▶ [WORK TO COMPLETE]: Can you update the lines from the one containing "Output the [x, y]" through the one containing "FILM [513, 129]" by swapping "Titolo" for "Title" and changing nothing else? Give back only those lines.

▶ [DATASET]:

** Begin **

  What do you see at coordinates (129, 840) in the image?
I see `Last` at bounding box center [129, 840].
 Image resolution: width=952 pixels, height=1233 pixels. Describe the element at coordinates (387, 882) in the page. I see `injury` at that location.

** End **
** Begin **

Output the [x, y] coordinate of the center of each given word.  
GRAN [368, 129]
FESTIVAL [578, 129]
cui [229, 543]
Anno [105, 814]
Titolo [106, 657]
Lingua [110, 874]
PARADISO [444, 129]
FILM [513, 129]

** End **
** Begin **

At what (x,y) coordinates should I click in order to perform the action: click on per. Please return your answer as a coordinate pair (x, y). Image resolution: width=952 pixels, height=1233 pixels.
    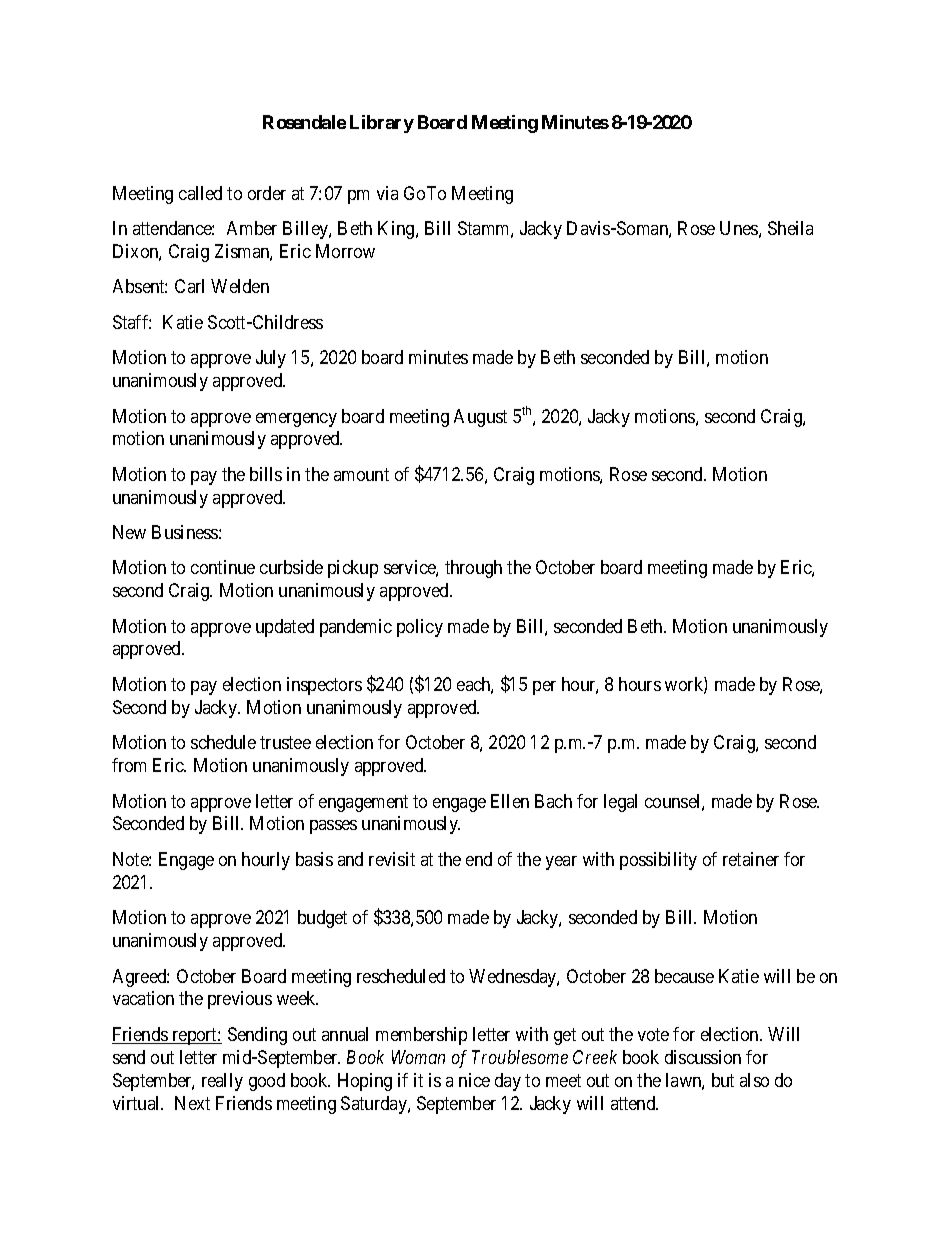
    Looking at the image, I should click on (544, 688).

** End **

▶ [ANSWER IN FULL]:
Output the [x, y] coordinate of the center of each given word.  
GRAN [368, 129]
FESTIVAL [578, 129]
cui [229, 543]
Anno [105, 814]
Title [106, 657]
Lingua [110, 874]
PARADISO [444, 129]
FILM [513, 129]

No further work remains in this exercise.